- Opening Delimiter -

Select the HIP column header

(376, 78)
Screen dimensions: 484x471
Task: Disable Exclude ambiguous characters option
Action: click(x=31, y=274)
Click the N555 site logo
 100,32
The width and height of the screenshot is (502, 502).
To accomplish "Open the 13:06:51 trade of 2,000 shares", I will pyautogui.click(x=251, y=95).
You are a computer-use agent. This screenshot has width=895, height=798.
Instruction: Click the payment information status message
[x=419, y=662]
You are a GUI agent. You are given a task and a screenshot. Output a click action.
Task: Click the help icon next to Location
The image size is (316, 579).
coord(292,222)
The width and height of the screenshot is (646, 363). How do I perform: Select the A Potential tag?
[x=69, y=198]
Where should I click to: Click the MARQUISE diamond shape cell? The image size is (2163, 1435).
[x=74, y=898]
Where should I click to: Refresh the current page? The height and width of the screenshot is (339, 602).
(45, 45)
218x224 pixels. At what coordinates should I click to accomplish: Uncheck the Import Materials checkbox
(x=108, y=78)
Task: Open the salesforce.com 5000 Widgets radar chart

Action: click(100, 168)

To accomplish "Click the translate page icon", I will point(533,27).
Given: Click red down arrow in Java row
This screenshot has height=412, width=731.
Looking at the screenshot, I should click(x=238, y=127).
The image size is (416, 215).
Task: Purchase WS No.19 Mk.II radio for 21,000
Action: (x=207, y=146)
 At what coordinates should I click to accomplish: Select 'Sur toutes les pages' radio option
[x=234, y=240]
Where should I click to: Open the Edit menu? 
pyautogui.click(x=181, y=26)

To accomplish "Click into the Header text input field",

- Closing Delimiter -

• **Work request**: Please copy every line of the data that carries the string "icon".

• **Solution to this problem**:
Task: Click the help icon next to Location
To accomplish "Click the translate page icon", I will point(533,27).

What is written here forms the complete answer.